A Six-Node Triangle Finite Volume Method for Solids with a Rotational Degree of Freedom

A Finite Volume Method for Solids with a Rotational Degree of Freedom Based on the 6-Node Triangle

W. Pan*¹, M.A. Wheel¹ and Y. Qin2

1. Department of Mechanical Engineering, University of Strathclyde, Glasgow, UK.

2. Department of Design, Manufacture Engineering and Management, University of Strathclyde, Glasgow, UK.

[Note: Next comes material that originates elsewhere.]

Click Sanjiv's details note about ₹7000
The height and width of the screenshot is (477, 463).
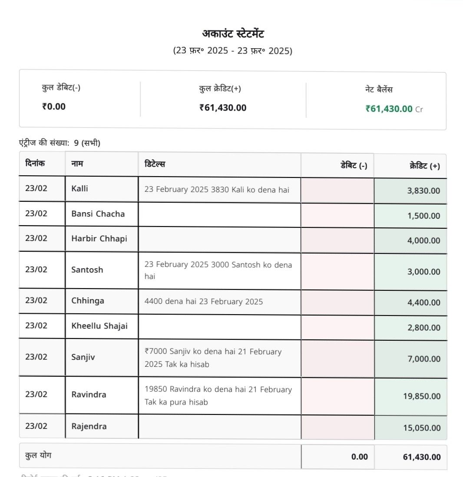coord(213,358)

* corresponding author, email:

Abstract:A finite-volume (FV) cell vertex method is presented for determining the displacement field for solids exhibiting with incompressibility. The solid is discretized into six-node finite elements and the standard six-node finite-element shape function is employed for each element. Only control volumes around vertex node of the triangular element are considered. For considering the material incompressibility, a constant hydrostatic pressure as an extra unknown variable within each element is assumed. The force equilibrium in two perpendicular directions and one in-plane moment equilibrium equation are derived for each control volume. The volume conservation is satisfied by setting the integration of volumetric strain as zero within each element. By solving the system control equations, the displacements and rotations of the vertex nodes and the hydrostatic pressure for each element can be obtained and then the displacements of the midside nodes can be calculated. The simulation results show that this FV method passes the patch tests and converges to theoretical results under mesh refinement for material behaviour incompressibility.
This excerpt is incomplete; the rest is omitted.